**TASK TO COMPLETE**
Beneath this line is the data. Output exactly the lines from the line with "Rollenspiele (105, 246)" to the line with "Anna lähettäjän sähköpostiosoite: (155, 1204)", both ends included, and nothing more.

Start of DATA LISTING

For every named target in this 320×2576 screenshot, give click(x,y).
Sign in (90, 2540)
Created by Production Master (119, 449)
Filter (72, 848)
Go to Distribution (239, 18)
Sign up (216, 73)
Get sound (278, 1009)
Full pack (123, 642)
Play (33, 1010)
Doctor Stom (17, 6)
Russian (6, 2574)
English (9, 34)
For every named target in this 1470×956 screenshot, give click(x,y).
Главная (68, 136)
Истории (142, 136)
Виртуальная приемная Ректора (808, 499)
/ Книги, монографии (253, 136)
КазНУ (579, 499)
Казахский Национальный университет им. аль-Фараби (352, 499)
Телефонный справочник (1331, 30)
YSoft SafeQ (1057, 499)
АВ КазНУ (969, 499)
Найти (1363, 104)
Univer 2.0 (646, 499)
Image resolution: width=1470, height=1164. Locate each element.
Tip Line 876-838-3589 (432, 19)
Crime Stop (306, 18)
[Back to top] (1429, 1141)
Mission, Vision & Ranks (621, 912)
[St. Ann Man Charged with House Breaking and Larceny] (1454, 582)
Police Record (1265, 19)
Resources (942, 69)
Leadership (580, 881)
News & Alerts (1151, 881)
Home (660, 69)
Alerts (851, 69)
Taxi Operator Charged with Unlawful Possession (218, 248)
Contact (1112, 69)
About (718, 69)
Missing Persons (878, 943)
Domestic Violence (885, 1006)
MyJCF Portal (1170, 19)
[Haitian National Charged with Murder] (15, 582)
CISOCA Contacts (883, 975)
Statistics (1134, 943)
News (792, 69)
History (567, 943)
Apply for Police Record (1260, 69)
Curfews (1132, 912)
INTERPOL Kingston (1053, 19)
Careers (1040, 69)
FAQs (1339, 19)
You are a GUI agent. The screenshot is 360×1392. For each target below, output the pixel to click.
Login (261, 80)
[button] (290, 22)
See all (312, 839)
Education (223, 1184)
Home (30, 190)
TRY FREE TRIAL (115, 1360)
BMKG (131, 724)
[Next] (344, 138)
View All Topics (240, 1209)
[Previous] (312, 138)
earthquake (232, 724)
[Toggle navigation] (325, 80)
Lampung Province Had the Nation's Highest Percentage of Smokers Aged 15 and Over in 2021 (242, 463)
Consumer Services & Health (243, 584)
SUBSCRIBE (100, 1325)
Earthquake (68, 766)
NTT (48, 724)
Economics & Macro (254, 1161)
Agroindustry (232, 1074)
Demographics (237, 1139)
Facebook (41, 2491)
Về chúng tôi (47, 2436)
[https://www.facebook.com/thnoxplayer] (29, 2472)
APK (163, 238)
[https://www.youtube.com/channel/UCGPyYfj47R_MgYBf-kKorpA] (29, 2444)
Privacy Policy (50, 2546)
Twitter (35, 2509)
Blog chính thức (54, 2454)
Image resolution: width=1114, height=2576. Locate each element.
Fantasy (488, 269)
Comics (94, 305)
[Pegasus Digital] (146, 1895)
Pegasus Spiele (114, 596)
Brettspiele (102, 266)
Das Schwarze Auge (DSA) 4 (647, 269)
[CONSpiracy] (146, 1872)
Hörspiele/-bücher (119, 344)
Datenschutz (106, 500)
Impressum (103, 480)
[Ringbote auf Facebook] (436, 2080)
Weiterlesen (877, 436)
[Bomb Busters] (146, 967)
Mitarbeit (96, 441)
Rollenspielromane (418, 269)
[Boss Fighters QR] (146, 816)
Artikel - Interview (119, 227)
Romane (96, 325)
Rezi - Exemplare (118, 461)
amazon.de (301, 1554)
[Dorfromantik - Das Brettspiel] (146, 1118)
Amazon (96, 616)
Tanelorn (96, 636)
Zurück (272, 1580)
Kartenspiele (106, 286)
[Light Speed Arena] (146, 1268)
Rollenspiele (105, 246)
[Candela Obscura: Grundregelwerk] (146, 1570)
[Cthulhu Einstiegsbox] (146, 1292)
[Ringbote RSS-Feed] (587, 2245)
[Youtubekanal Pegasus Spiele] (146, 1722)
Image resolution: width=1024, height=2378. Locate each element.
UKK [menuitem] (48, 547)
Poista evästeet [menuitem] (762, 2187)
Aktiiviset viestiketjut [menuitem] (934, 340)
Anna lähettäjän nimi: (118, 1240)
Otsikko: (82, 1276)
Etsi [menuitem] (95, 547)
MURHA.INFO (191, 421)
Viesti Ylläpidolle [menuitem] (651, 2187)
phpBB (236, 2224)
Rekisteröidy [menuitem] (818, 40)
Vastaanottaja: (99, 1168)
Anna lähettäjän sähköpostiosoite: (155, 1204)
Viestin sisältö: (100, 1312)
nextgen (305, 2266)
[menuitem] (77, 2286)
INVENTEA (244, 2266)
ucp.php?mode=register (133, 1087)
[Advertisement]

End of DATA LISTING

**PROBLEM SOLUTION**
Rollenspiele (105, 246)
[Candela Obscura: Grundregelwerk] (146, 1570)
[Cthulhu Einstiegsbox] (146, 1292)
[Ringbote RSS-Feed] (587, 2245)
[Youtubekanal Pegasus Spiele] (146, 1722)
Image resolution: width=1024, height=2378. Locate each element.
UKK [menuitem] (48, 547)
Poista evästeet [menuitem] (762, 2187)
Aktiiviset viestiketjut [menuitem] (934, 340)
Anna lähettäjän nimi: (118, 1240)
Otsikko: (82, 1276)
Etsi [menuitem] (95, 547)
MURHA.INFO (191, 421)
Viesti Ylläpidolle [menuitem] (651, 2187)
phpBB (236, 2224)
Rekisteröidy [menuitem] (818, 40)
Vastaanottaja: (99, 1168)
Anna lähettäjän sähköpostiosoite: (155, 1204)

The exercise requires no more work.